#### [AIM OF THE EXERCISE]
Select from the data all lines with the word "computer".
(SUPPLIED RECORDS Opens)
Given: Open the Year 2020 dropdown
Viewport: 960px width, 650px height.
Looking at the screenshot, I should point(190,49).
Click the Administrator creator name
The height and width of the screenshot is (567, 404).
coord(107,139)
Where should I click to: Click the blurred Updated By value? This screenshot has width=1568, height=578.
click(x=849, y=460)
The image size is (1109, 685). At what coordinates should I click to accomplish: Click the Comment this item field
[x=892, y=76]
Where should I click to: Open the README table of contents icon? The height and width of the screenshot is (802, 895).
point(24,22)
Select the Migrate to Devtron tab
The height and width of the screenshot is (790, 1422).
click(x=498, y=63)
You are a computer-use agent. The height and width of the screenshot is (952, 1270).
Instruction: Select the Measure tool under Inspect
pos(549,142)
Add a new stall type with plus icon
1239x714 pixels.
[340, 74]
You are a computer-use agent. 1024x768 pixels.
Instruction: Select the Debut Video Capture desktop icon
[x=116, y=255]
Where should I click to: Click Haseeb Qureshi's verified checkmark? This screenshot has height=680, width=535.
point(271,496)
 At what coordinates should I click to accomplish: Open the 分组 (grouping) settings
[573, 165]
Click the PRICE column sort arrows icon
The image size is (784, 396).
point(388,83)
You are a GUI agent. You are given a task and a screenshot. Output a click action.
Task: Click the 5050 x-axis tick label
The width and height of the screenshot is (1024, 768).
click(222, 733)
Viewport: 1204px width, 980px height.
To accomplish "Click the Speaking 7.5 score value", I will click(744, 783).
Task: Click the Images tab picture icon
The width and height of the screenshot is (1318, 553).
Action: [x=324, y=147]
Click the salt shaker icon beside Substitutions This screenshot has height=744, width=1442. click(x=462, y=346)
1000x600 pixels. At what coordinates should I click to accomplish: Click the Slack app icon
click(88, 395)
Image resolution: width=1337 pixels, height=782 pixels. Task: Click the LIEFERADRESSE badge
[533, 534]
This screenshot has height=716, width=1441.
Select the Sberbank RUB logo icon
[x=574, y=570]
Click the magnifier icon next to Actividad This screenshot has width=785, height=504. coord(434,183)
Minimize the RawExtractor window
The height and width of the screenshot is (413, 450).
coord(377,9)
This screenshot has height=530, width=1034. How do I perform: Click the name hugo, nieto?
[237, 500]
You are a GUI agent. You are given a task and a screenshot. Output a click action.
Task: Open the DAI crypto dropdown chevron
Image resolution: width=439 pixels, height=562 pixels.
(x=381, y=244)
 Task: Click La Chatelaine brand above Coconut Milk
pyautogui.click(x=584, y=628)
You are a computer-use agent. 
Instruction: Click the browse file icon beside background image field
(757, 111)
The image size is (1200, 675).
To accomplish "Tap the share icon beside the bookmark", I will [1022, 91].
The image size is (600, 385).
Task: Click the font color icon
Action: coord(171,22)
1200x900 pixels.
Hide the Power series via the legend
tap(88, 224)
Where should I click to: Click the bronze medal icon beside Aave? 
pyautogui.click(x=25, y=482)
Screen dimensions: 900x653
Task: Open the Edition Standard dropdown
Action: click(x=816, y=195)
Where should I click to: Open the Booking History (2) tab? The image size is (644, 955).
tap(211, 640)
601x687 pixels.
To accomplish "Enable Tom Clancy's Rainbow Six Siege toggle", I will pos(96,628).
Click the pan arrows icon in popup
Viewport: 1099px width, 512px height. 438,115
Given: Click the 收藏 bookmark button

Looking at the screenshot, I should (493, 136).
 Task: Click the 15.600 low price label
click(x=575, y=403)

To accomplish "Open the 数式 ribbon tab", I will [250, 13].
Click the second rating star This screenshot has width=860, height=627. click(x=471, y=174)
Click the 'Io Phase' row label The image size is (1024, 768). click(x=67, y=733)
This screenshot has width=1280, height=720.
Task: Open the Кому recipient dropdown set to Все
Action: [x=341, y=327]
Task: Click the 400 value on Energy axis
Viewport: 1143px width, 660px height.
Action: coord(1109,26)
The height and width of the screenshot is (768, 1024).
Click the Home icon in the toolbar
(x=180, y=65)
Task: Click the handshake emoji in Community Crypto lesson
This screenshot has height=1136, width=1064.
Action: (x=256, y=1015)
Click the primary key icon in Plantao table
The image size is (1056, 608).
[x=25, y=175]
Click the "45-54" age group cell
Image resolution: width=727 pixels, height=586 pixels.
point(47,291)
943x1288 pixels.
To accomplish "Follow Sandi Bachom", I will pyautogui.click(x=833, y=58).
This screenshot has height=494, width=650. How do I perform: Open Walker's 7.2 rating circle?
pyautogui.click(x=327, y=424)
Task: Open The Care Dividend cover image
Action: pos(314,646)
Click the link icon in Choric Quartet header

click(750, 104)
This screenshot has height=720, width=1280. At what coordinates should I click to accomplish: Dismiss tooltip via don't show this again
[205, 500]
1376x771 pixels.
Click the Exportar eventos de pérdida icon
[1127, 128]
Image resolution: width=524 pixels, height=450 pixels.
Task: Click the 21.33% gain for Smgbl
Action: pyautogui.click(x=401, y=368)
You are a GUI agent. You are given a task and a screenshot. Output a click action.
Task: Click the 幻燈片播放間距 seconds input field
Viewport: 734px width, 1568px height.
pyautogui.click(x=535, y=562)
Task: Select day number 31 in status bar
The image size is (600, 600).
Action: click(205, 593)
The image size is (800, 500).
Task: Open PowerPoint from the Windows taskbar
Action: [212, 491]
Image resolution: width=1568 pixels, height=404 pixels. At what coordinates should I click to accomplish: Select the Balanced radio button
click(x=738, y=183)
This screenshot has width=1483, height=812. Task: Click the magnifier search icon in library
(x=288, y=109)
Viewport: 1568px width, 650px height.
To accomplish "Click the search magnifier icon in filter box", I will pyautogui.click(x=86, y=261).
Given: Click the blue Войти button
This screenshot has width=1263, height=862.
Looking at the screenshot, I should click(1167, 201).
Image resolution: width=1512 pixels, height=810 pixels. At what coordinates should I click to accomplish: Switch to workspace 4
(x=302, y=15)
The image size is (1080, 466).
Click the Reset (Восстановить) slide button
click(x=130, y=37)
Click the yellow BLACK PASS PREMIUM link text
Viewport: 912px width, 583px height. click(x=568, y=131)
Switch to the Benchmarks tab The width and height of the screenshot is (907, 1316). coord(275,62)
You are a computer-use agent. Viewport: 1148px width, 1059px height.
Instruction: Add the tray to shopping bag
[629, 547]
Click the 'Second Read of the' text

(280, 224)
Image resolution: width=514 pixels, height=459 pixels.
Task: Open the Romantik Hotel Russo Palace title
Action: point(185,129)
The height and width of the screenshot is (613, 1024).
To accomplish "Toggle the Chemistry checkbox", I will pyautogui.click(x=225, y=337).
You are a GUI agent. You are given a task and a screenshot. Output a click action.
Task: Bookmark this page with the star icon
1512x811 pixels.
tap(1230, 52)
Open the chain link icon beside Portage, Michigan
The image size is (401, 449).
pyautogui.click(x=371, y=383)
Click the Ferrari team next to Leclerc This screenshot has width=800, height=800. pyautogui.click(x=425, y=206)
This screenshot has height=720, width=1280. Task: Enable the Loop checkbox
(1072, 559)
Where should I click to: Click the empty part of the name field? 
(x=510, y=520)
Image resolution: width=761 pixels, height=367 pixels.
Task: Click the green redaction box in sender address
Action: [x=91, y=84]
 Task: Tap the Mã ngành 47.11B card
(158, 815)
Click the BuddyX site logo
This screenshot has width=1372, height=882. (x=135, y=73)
(SUPPLIED RECORDS Closes)
#### [RESPONSE BELOW]
You are a computer-use agent. The height and width of the screenshot is (952, 1270).
You are a computer-use agent. 1024x768 pixels.
You are a computer-use agent. 
You are a computer-use agent. Viewport: 1148px width, 1059px height.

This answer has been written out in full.